= André Maublanc =

French mycologist and plant pathologist

André Pierre Jules Maublanc (24 July 1880, in Nantes – 30 April 1958, in Paris) was a French mycologist and plant pathologist.

Beginning in 1902, he worked as a préparateur at the Station de Pathologie végétale in Paris. In 1912, he traveled to Brazil, where he was responsible for organizing the plant pathology laboratory at the National Museum in Rio de Janeiro. In 1921, he was named head (chef de travaux) of botany and plant pathology at the Institut nationale agronomique.
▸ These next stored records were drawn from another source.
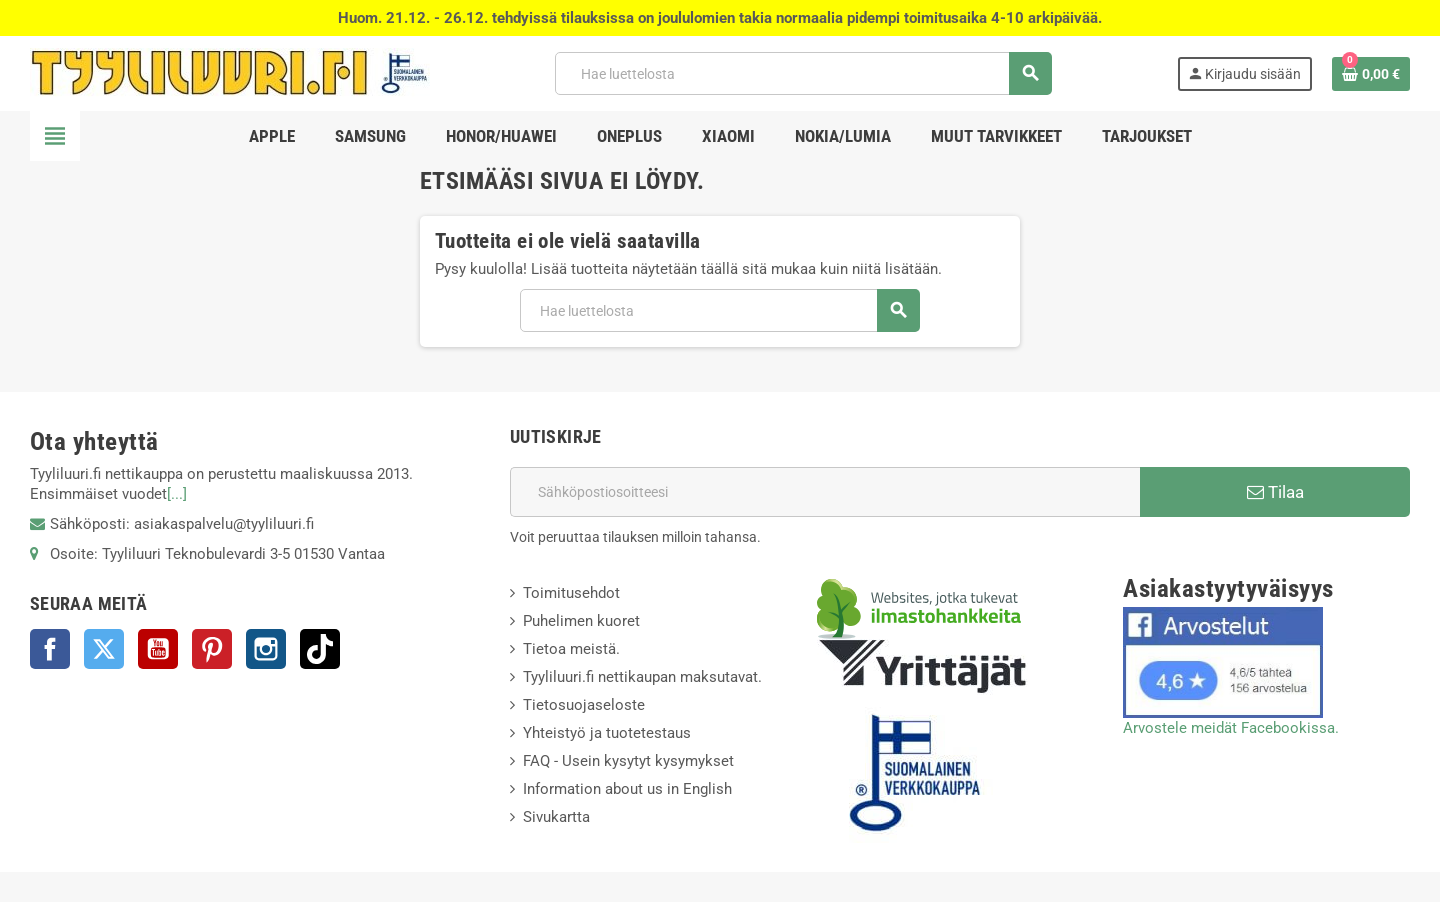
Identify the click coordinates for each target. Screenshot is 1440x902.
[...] (177, 494)
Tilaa (1275, 492)
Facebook (50, 649)
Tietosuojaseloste (584, 705)
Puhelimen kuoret (581, 621)
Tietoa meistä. (571, 649)
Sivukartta (556, 817)
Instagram (266, 649)
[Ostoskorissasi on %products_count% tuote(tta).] (1371, 74)
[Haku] (803, 73)
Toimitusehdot (571, 593)
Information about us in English (627, 789)
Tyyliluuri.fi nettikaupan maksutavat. (642, 677)
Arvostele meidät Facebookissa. (1231, 728)
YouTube (158, 649)
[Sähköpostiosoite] (825, 492)
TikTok (320, 649)
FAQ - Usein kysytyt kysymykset (628, 761)
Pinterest (212, 649)
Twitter (104, 649)
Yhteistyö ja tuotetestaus (607, 733)
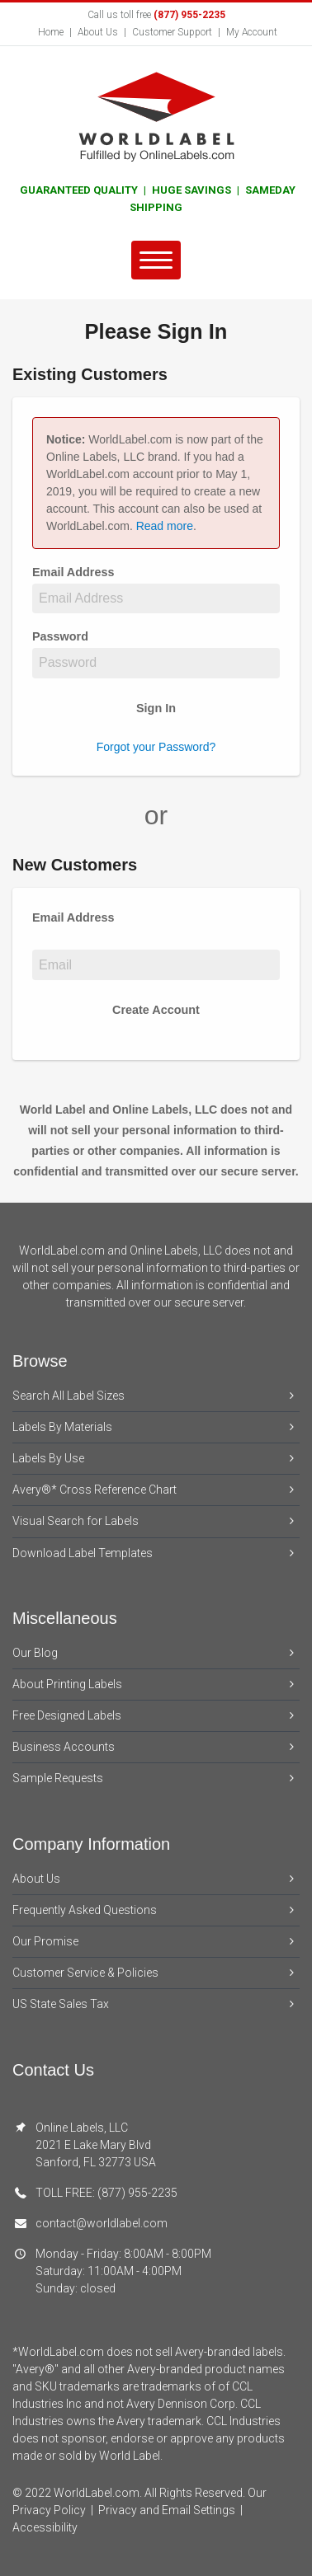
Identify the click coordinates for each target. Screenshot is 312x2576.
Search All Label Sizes (156, 1396)
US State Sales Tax (156, 2004)
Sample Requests (156, 1778)
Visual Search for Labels (156, 1521)
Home (51, 32)
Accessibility (45, 2527)
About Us (98, 32)
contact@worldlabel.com (101, 2223)
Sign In (156, 708)
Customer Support (172, 32)
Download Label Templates (156, 1553)
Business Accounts (156, 1747)
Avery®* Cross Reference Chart (156, 1490)
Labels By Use (156, 1458)
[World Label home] (156, 115)
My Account (251, 32)
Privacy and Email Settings (166, 2510)
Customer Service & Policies (156, 1973)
From 1909 he served as general secretary of the Société mycologique de France, and in 1945 was named president of the Société botanique de France. The mycological genera Maublancia (G.Arnaud, 1918) and Maublancomyces (Herter, 1950) commemorate his name.

== Selected works ==
- Maladies des plantes cultivées; with Georges Delacroix (2 volumes, 1908–09) - Diseases of cultivated plants.
  - I, Maladies non parasitaires (non-parasitic diseases), by Delacroix.
  - II, Maladies parasitaires (parasitic diseases), by Delacroix and Maublanc.
- Les champignons comestibles et vénéneux, (1921, 6th edition 1971) - Edible and poisonous mushrooms.
- Icones selectae fungorum; with Paul Konrad (6 parts, 1924–37).
- Les Agaricales classification, revision des especes, iconographie, comestibilite; with Paul Konrad (1948) - Classification of Agaricales; revision of species, iconography and edibility.